— start of Records shown —

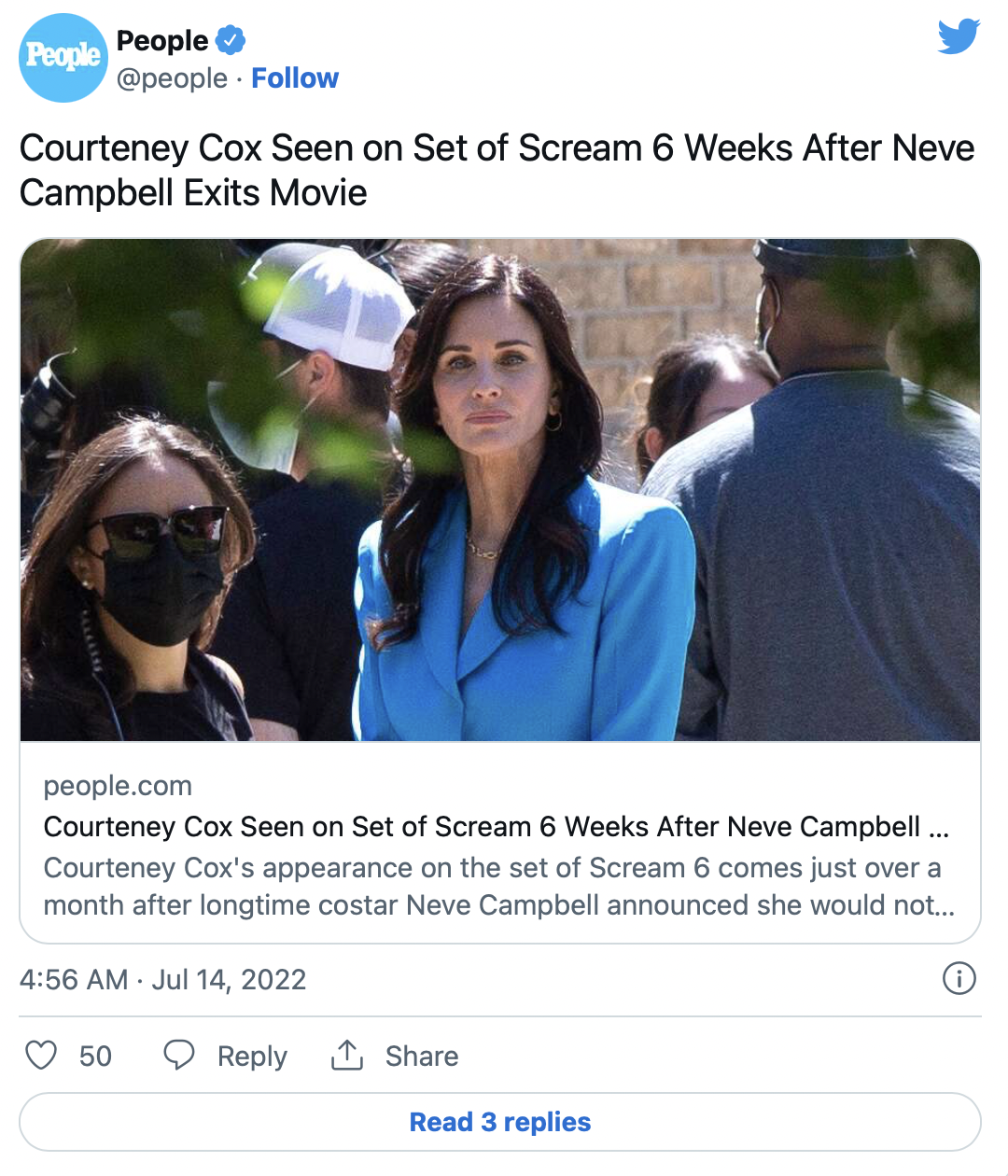
Task: Click the reply speech bubble icon
Action: click(178, 1056)
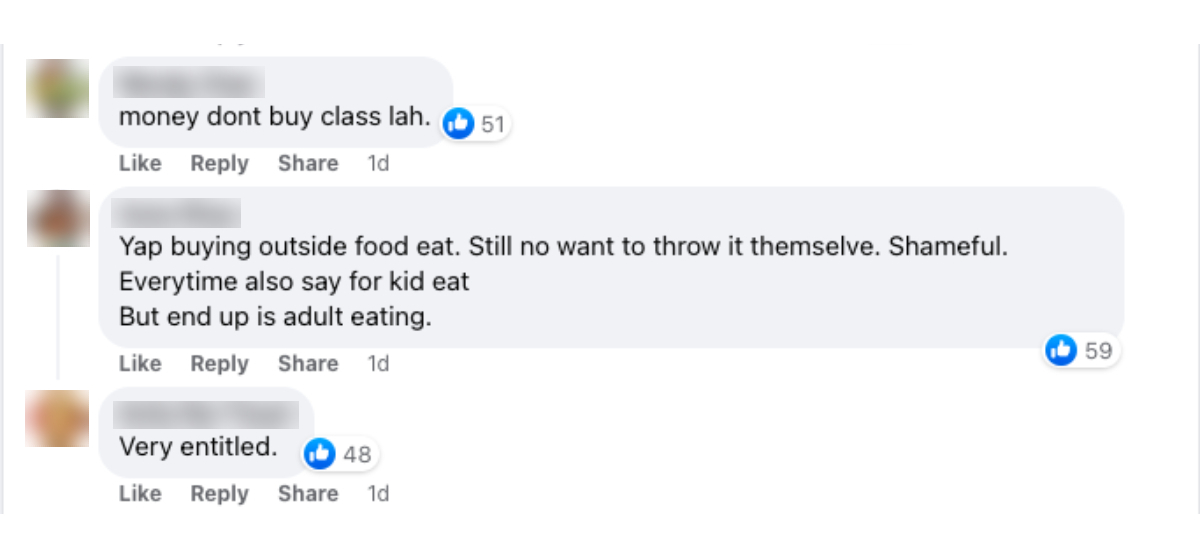The height and width of the screenshot is (554, 1200).
Task: Reply to the 'Yap buying outside food' comment
Action: 219,363
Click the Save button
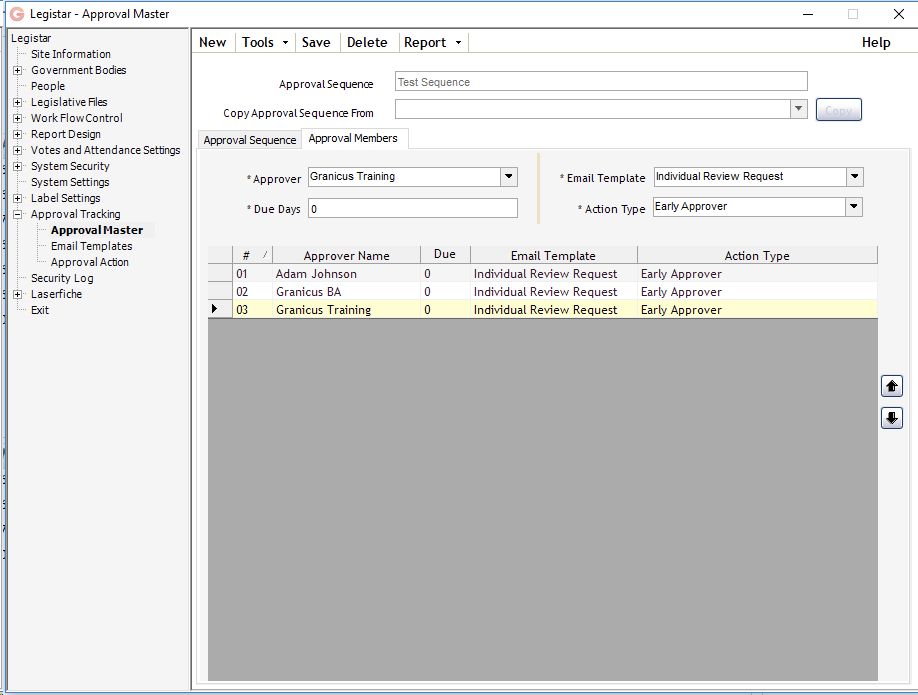Image resolution: width=918 pixels, height=695 pixels. click(x=316, y=42)
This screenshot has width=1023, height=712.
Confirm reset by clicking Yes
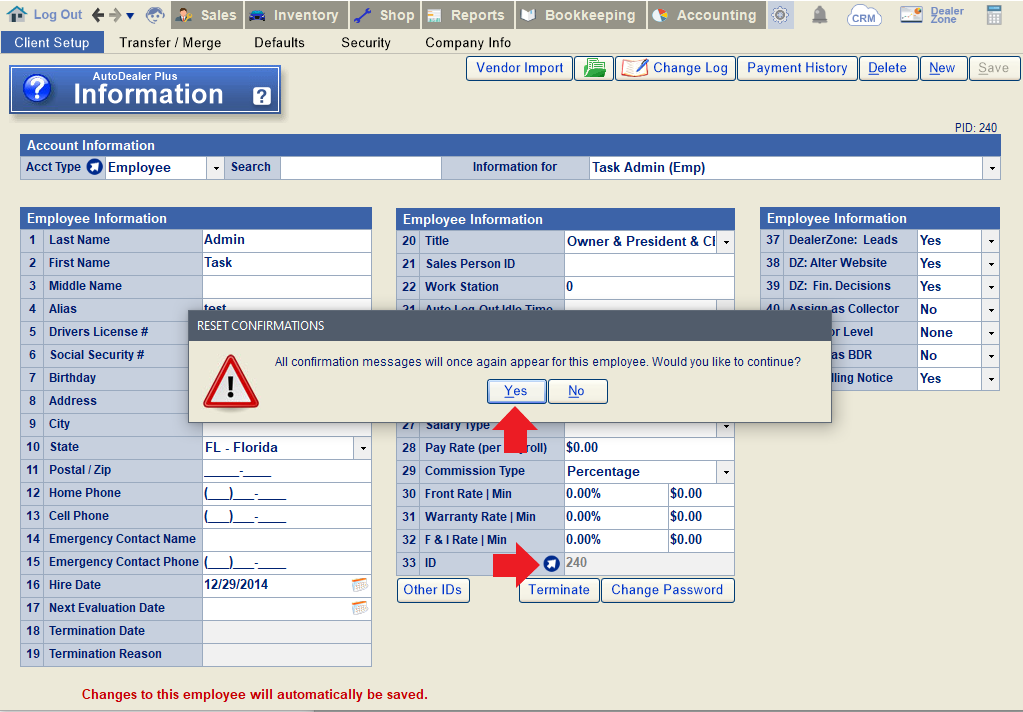pyautogui.click(x=516, y=391)
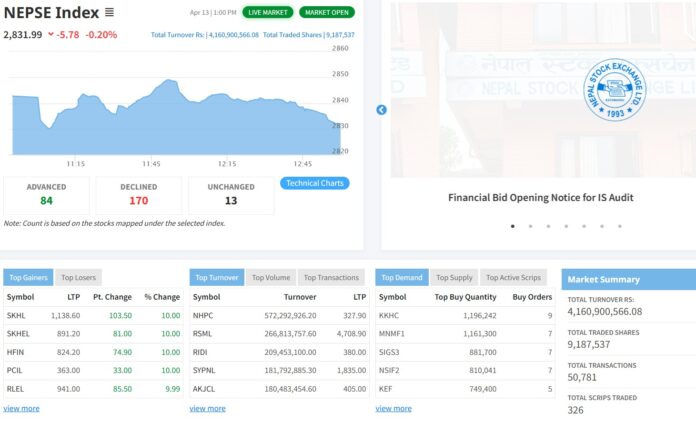Click the carousel previous arrow icon

[x=381, y=110]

— end of Records shown —

| What this task involves |
Reproduce the data from the line containing "Click the Save button" through the end, omitting the pictures.

| Result of the task |
Click the Save button
Image resolution: width=918 pixels, height=695 pixels. click(x=316, y=42)
This screenshot has width=1023, height=712.
Confirm reset by clicking Yes
pyautogui.click(x=516, y=391)
Click the carousel previous arrow icon

[x=381, y=110]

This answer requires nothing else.